◆ YOUR OBJECTIVE
Will you retype the items below character for character, beginning at the line that contains "Given: Start voice" and stopping after the line that contains "This screenshot has height=436, width=694."?

◆ PROVIDED INFORMATION
>> Begin

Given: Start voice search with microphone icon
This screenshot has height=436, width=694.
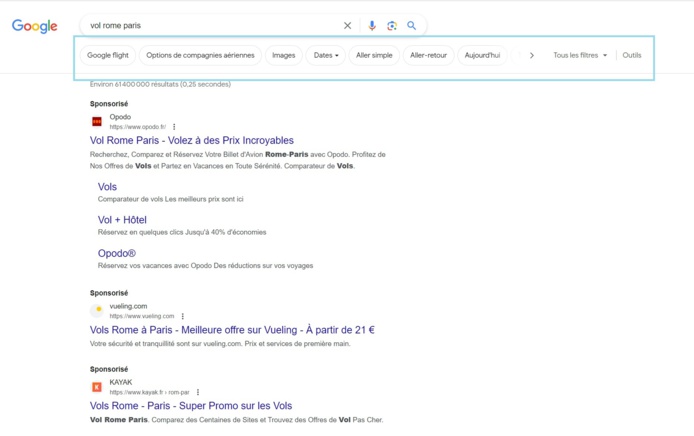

>> End
>> Begin

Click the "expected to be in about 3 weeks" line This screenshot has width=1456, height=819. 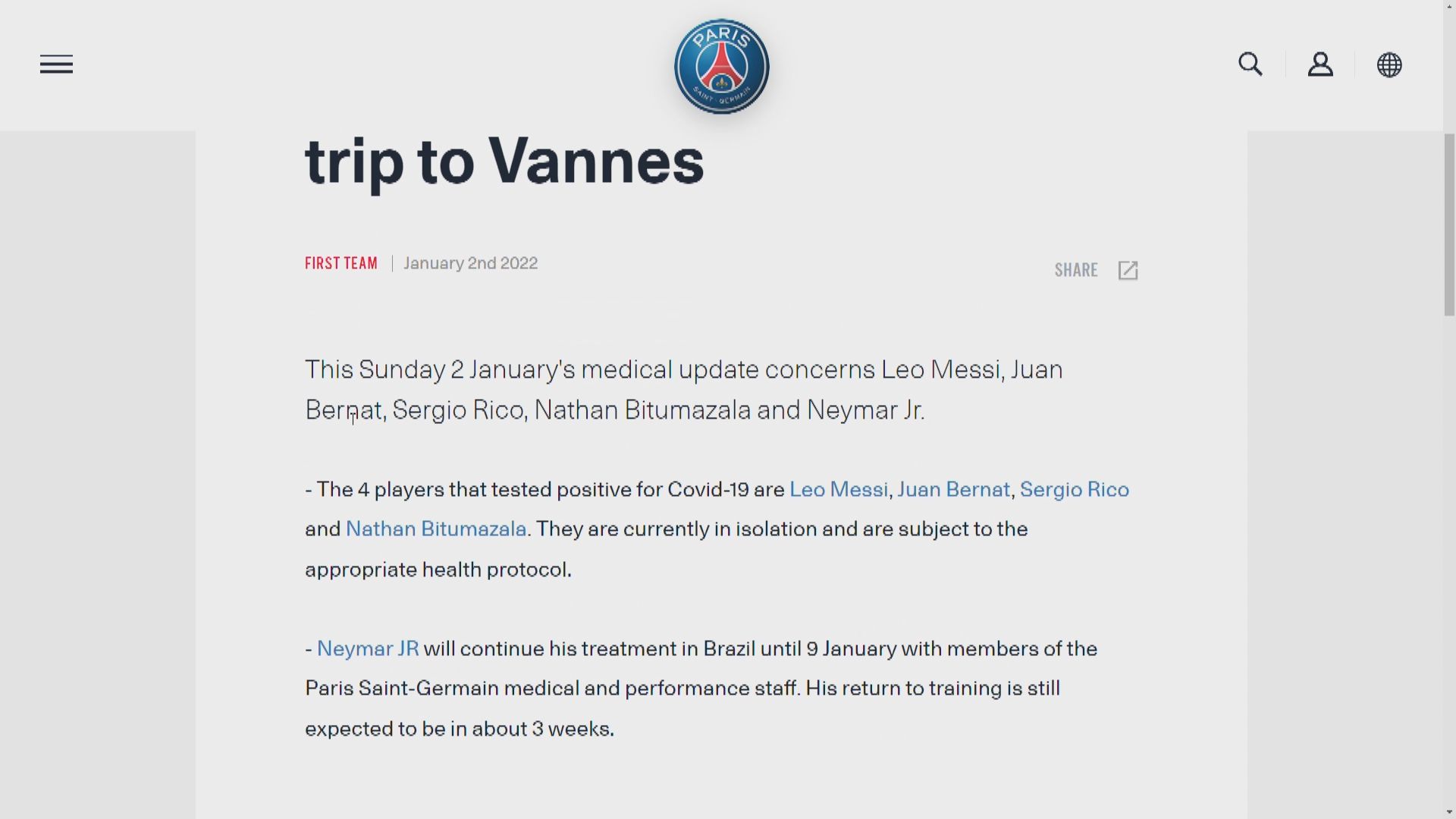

>> End
>> Begin

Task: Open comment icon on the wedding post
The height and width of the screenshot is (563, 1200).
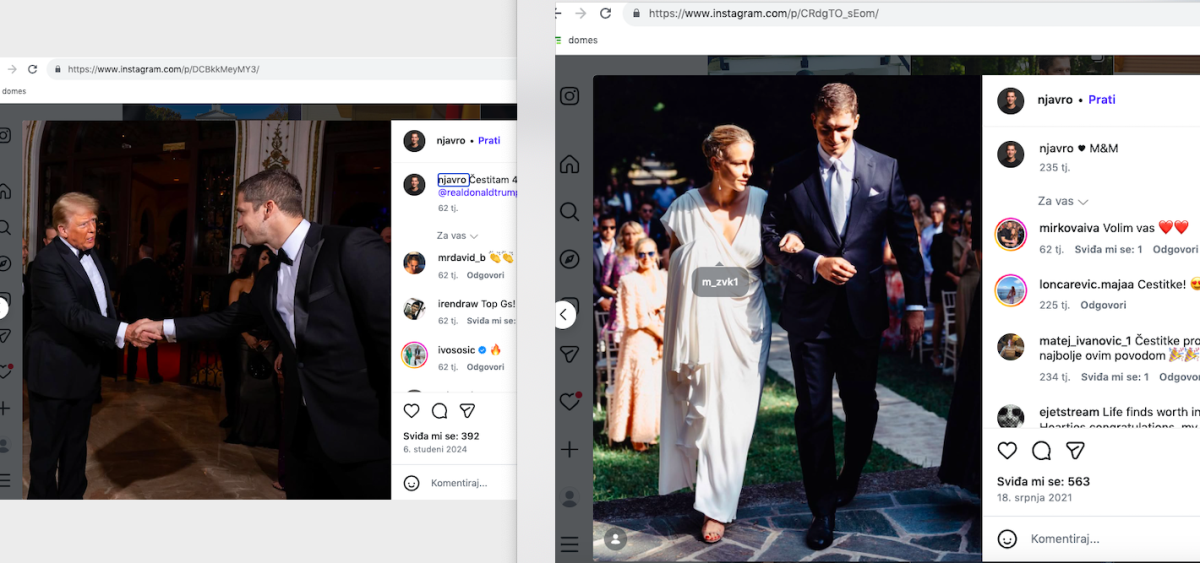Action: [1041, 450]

>> End

◆ RESULT OF THIS EXERCISE
Given: Start voice search with microphone icon
This screenshot has height=436, width=694.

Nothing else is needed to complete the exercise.